Aluminum alloys show different performance characteristics due to the addition of different metal elements, just like a dish, with different condiments to form different flavors. Among the various metal elements, the elements that have a greater influence on the performance of aluminum alloys are copper (Cu), magnesium (Mg), silicon (Si), iron (Fe), manganese (Mn), nickel (Ni), and zinc (Zn ), Chromium (Cr), calcium (Ca), etc. Today we will talk about the impact of these metal elements on the performance of aluminum alloys.
Copper (Cu)
Advantages: solid solution strengthening and aging strengthening effect, the strengthening effect is best when the copper content is 4% to 6.8%, so the copper content of most hard aluminum alloys is in this range. Increase the copper content, improve the fluidity, tensile strength and hardness of the alloy, so that the mechanical properties can be improved and the machinability becomes better.
Disadvantages: reduce corrosion resistance and shaping, increase the tendency of hot cracking.
Magnesium (Mg)
Advantages: Improve tensile strength and yield limit, improve the cutting machinability of the alloy.
Disadvantages: Mg2Si will make the casting brittle.
Silicon (Si)
Advantages: improve the casting performance of the alloy, silicon and aluminum can form a solid solution, improve the high-temperature moldability of the alloy, reduce shrinkage, and have no tendency to hot cracking. Binary aluminum-based alloys have high corrosion resistance. Improve tensile strength, hardness, machinability and strength at high temperature, and reduce elongation. Silicon is also the main component to improve the flow performance, from eutectic to hypereutectic can get the best fluidity.
Disadvantages: The crystallized silicon (Si) is prone to hard spots of free silicon, which makes the machinability worse. The high-silicon aluminum alloy has a serious corrosion effect on the casting crucible.
Iron (Fe)
Advantages: The adhesion of aluminum alloy to the mold is very strong, especially when the iron content is below 0.6%, that is, it is not easy to demold. When the iron content exceeds 0.6%, the sticking phenomenon is greatly reduced.

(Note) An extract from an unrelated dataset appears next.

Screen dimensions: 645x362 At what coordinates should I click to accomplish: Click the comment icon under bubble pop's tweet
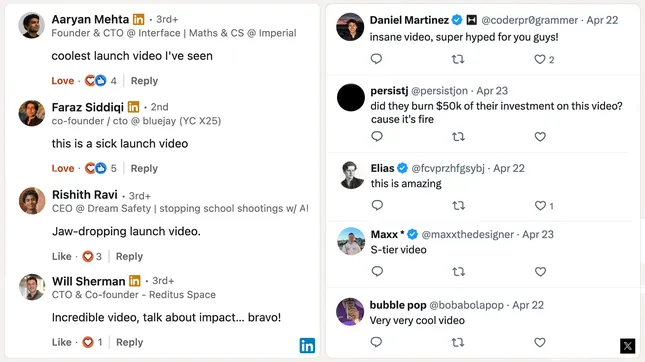click(376, 342)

Disadvantages: When the iron content in the aluminum alloy is too high, the iron exists in the alloy in the form of flakes or needles of FeAl3, Fe2Al7 and Al-Si-Fe, forming metal compounds and forming hard spots. This structure will also reduce the mechanical properties, increase the thermal cracking, and make the casting brittle. And when the content of iron (Fe) exceeds 1.2%, the fluidity of the alloy is reduced, the quality of the casting is impaired, and the life of the metal components in the die casting equipment is shortened.
Manganese (Mn)
Advantages: The strength of the alloy increases with the increase of solubility. When the manganese content is 0.8%, the elongation reaches the maximum value. Manganese (Mn) can prevent the recrystallization process of the aluminum alloy, increase the recrystallization temperature, and can significantly refine the recrystallized grains. The refinement of recrystallized grains is mainly due to the dispersion of MnAl6 compound particles to hinder the growth of recrystallized grains. Another function of MnAl6 is to dissolve the impurity iron (Fe) and form (Fe, Mn) Al6, so that the sheet-like or needle-like structure formed by iron in the aluminum alloy becomes a fine crystal structure, reducing the harmful effects of iron.
Disadvantages: When the manganese content is too high, it will cause segregation.
Nickel (Ni)
Advantages: There is a tendency to increase the tensile strength and hardness, which greatly affects the corrosion resistance.
Disadvantages: reduce corrosion resistance and thermal conductivity.
Zinc (Zn)
Advantages: Zinc and magnesium are added to aluminum at the same time to form the strengthening phase Mg / Zn2, which has obvious strengthening effect on the alloy.
Disadvantages: There is a tendency to stress corrosion cracking.
Chromium (Cr)
Advantages: Chromium (Cr) forms (CrFe) Al7 and (CrMn) Al12 and other intermetallic compounds in aluminum, hinders the nucleation and growth process of recrystallization, has a certain strengthening effect on the alloy, and can improve the alloy toughness and reduce Stress corrosion cracking sensitivity.
Disadvantages: increased quenching sensitivity.
Calcium (Ca)
Advantages: Calcium has very low solid solubility in aluminum alloys and forms CaAl4 compounds with aluminum. Calcium is also a superplastic element of aluminum alloys. Aluminum alloys with about 5% calcium and 5% manganese have superplasticity. Calcium and silicon form CaSi2, which is insoluble in aluminum. Due to the reduced solid solution of silicon, the conductivity of industrial pure aluminum can be slightly improved. Calcium can improve the cutting performance of aluminum alloys. Trace amounts of calcium are beneficial for removing hydrogen from the aluminum liquid.
Disadvantages: CaSi2 can not strengthen the heat treatment of aluminum alloy.